[Task prompt] Please give back word for word the lines below, from the first one through the one with "851x461 pixels.".

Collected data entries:
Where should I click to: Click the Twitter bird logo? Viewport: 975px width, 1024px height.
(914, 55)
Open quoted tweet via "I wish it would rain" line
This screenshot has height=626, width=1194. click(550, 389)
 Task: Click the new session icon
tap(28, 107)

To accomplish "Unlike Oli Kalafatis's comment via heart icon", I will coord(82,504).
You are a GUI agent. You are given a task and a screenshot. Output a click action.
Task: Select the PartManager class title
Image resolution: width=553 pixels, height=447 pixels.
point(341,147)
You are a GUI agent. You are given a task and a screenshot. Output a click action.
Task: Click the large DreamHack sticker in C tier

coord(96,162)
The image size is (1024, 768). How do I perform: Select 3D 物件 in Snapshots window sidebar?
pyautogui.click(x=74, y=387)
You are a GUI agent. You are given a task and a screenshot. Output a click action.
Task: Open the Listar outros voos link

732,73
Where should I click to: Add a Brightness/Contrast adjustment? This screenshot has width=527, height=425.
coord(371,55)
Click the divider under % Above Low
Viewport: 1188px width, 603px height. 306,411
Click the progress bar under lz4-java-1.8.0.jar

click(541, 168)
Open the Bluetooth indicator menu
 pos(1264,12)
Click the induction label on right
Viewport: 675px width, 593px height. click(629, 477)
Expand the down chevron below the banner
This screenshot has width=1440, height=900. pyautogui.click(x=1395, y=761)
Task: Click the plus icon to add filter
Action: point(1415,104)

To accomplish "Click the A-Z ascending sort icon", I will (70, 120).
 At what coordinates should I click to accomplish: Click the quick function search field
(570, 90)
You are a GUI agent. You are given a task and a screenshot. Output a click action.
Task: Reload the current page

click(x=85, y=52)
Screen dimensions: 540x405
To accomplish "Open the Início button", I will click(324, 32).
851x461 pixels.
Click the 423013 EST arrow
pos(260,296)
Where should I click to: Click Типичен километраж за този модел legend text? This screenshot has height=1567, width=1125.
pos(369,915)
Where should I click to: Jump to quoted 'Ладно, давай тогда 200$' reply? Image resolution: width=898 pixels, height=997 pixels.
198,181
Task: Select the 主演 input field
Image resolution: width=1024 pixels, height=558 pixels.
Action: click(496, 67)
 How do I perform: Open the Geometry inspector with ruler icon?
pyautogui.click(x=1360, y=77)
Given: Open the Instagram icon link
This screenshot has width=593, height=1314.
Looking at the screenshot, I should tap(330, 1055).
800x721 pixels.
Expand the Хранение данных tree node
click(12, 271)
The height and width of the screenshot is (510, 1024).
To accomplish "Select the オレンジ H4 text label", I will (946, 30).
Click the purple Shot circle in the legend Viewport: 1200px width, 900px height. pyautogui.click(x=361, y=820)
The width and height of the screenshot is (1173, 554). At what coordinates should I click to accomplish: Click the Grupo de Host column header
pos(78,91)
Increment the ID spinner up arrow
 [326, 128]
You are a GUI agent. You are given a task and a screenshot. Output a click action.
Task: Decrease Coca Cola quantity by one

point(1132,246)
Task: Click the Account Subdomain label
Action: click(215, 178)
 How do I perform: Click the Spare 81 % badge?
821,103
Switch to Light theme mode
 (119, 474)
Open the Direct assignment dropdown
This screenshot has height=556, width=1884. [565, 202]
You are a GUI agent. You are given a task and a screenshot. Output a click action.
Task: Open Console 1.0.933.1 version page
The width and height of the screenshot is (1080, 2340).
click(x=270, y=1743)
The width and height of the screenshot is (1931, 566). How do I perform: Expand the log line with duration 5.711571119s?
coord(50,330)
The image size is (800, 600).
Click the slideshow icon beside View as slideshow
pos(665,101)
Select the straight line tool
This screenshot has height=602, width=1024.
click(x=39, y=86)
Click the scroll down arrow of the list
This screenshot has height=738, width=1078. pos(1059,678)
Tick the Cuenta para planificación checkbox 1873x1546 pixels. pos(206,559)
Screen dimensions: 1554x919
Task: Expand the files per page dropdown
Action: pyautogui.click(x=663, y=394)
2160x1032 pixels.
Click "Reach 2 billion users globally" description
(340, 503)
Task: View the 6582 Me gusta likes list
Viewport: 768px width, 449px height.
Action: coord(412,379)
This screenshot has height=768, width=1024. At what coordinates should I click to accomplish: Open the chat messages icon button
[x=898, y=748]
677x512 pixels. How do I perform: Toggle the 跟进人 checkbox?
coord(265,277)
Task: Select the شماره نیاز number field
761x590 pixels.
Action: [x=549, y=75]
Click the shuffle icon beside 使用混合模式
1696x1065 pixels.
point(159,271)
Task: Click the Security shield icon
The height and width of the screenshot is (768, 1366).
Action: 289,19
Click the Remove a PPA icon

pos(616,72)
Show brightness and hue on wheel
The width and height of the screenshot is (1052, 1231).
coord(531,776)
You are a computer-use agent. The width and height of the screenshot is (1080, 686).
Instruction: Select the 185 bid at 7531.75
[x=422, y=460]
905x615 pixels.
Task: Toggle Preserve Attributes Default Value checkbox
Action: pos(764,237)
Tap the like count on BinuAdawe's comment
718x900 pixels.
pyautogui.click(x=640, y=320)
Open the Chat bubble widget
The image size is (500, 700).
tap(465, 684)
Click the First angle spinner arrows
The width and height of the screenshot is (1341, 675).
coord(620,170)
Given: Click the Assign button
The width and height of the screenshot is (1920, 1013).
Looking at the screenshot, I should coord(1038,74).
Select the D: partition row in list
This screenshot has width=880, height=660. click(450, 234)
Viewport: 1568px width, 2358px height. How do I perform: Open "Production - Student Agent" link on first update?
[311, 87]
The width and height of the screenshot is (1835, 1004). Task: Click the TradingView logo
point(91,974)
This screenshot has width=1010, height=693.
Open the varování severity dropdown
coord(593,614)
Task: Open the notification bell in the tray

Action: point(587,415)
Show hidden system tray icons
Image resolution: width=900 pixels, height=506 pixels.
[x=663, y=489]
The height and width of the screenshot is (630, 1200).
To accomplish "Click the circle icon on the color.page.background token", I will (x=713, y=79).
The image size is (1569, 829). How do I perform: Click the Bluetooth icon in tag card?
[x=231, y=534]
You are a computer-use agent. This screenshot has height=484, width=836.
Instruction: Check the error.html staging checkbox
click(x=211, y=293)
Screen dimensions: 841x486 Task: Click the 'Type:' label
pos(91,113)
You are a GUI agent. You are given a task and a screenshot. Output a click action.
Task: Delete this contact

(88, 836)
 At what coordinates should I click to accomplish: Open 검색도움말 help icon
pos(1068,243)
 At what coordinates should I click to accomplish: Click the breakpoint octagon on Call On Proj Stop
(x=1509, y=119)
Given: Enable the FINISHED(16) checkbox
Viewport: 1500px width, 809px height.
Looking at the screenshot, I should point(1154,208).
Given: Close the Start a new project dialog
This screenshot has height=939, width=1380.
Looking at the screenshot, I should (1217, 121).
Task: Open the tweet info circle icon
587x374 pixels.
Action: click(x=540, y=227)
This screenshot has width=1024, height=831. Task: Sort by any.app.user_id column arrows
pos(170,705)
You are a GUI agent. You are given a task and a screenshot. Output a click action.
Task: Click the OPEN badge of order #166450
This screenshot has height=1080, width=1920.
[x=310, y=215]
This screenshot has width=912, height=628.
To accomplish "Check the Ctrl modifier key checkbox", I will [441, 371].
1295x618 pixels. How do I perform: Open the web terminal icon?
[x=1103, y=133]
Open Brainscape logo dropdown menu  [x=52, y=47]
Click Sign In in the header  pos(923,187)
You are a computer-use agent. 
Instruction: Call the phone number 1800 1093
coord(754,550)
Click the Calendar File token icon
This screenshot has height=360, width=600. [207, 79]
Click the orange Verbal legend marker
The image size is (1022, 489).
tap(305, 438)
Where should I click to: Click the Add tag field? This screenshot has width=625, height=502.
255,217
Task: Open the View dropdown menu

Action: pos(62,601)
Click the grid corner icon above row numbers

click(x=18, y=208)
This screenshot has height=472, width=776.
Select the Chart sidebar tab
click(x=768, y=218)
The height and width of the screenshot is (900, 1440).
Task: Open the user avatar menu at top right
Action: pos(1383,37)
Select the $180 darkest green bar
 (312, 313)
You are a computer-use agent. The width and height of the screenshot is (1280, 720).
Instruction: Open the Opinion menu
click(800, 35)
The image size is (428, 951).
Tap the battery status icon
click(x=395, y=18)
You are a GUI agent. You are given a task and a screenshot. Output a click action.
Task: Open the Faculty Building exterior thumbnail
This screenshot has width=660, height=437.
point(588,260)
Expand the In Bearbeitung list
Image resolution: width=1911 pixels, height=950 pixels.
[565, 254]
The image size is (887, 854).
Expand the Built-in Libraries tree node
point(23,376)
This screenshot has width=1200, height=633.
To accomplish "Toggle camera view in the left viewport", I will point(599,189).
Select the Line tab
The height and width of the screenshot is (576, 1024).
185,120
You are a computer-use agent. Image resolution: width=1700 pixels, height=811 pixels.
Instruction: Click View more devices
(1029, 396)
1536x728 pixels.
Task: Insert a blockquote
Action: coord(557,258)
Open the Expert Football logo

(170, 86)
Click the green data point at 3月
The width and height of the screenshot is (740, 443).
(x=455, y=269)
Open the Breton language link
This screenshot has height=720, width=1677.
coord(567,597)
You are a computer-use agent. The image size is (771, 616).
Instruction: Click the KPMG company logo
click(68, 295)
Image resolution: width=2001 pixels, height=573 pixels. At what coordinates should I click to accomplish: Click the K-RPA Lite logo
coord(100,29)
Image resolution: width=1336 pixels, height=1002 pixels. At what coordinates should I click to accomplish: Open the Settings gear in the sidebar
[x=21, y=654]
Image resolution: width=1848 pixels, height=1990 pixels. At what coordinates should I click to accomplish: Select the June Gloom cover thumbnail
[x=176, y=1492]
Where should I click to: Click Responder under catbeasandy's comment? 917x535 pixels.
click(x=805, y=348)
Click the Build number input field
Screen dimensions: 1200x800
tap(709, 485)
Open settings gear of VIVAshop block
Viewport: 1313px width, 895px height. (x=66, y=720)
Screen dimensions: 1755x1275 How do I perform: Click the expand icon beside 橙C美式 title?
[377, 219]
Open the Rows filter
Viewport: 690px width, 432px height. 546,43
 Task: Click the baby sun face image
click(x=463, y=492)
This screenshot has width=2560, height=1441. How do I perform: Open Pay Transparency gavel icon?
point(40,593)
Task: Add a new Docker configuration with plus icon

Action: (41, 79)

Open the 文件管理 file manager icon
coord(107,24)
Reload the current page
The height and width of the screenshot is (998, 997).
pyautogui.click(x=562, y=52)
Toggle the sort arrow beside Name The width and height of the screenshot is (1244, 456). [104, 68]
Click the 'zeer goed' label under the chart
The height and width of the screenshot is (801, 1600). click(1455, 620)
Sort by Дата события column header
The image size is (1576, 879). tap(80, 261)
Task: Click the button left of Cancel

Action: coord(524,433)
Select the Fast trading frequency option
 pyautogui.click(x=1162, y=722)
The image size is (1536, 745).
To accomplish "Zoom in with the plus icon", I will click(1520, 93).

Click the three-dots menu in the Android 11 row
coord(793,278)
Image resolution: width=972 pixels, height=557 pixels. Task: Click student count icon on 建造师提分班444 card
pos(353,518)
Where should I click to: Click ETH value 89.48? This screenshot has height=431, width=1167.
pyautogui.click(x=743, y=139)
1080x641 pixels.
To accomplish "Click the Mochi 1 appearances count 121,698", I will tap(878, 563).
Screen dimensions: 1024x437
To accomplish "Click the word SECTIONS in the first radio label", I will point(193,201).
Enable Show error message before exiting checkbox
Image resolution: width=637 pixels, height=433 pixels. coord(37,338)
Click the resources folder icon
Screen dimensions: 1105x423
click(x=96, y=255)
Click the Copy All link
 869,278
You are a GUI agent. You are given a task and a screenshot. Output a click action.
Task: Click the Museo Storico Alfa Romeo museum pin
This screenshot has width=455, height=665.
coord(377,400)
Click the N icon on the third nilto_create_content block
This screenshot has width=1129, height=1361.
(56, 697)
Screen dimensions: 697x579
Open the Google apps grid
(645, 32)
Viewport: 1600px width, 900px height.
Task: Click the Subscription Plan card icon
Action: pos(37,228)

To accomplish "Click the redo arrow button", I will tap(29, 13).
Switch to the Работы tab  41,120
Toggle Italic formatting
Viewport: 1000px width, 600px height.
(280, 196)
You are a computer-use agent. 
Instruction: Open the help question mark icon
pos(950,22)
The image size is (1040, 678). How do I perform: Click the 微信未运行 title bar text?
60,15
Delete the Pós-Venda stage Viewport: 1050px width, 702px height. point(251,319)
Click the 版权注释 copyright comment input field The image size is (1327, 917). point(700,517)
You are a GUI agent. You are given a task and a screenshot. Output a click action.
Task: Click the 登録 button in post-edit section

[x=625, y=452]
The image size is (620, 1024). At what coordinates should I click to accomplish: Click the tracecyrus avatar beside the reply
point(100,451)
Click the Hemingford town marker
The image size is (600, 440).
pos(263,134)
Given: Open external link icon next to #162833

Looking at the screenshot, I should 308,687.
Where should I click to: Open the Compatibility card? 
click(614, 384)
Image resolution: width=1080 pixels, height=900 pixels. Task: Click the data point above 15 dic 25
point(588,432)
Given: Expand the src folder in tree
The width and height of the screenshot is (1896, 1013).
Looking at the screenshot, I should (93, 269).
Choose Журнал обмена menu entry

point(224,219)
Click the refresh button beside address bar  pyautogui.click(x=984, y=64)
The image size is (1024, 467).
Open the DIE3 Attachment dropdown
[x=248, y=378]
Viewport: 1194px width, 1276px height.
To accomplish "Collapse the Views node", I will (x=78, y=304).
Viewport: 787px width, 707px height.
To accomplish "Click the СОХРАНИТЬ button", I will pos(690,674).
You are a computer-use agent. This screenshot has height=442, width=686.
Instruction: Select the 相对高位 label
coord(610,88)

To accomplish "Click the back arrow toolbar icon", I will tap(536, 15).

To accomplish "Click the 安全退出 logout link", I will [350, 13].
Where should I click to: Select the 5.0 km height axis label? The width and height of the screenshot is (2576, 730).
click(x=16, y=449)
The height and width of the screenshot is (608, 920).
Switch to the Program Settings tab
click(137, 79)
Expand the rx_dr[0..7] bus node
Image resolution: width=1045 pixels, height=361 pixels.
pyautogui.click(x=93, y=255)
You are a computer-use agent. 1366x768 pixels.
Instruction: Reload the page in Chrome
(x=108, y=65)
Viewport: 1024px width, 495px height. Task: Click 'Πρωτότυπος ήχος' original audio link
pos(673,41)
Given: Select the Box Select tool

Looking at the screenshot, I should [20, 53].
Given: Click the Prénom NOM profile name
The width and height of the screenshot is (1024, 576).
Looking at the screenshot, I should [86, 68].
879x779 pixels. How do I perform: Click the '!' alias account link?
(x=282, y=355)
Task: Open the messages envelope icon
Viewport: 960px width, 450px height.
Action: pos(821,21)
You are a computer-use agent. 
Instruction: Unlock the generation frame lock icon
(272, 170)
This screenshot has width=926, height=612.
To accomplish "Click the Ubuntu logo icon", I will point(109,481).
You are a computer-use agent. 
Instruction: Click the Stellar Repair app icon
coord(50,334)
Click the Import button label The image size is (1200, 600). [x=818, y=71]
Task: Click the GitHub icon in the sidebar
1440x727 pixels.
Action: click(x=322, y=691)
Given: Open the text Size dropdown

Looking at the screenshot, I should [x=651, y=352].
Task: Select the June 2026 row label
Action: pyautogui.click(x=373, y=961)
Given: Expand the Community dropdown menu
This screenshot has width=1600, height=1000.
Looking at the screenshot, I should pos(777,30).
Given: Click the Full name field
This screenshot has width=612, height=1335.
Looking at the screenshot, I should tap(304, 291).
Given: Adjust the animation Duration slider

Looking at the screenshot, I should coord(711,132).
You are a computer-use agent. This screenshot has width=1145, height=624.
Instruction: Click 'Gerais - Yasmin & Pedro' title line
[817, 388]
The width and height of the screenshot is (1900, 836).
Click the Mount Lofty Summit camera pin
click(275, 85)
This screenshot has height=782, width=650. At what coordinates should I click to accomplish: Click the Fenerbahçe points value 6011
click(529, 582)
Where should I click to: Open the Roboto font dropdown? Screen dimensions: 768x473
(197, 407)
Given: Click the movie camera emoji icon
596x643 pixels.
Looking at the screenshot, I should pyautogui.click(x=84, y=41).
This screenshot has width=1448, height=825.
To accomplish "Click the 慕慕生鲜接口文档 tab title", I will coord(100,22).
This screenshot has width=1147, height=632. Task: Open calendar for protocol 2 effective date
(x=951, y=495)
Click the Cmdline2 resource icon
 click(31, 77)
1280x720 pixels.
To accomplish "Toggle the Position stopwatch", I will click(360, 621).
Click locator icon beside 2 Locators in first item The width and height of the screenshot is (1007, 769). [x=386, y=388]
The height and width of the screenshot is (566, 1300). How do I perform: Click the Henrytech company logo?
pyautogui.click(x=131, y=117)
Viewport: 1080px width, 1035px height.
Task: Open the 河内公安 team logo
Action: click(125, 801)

[Written answer]
Where should I click to: Click the Twitter bird logo? Viewport: 975px width, 1024px height.
(914, 55)
Open quoted tweet via "I wish it would rain" line
This screenshot has height=626, width=1194. click(550, 389)
 Task: Click the new session icon
tap(28, 107)

To accomplish "Unlike Oli Kalafatis's comment via heart icon", I will coord(82,504).
You are a GUI agent. You are given a task and a screenshot. Output a click action.
Task: Select the PartManager class title
Image resolution: width=553 pixels, height=447 pixels.
point(341,147)
You are a GUI agent. You are given a task and a screenshot. Output a click action.
Task: Click the large DreamHack sticker in C tier

coord(96,162)
The image size is (1024, 768). How do I perform: Select 3D 物件 in Snapshots window sidebar?
pyautogui.click(x=74, y=387)
You are a GUI agent. You are given a task and a screenshot. Output a click action.
Task: Open the Listar outros voos link

732,73
Where should I click to: Add a Brightness/Contrast adjustment? This screenshot has width=527, height=425.
coord(371,55)
Click the divider under % Above Low
Viewport: 1188px width, 603px height. 306,411
Click the progress bar under lz4-java-1.8.0.jar

click(541, 168)
Open the Bluetooth indicator menu
 pos(1264,12)
Click the induction label on right
Viewport: 675px width, 593px height. click(629, 477)
Expand the down chevron below the banner
This screenshot has width=1440, height=900. pyautogui.click(x=1395, y=761)
Task: Click the plus icon to add filter
Action: point(1415,104)

To accomplish "Click the A-Z ascending sort icon", I will (70, 120).
 At what coordinates should I click to accomplish: Click the quick function search field
(570, 90)
You are a GUI agent. You are given a task and a screenshot. Output a click action.
Task: Reload the current page

click(x=85, y=52)
Screen dimensions: 540x405
To accomplish "Open the Início button", I will click(324, 32).
851x461 pixels.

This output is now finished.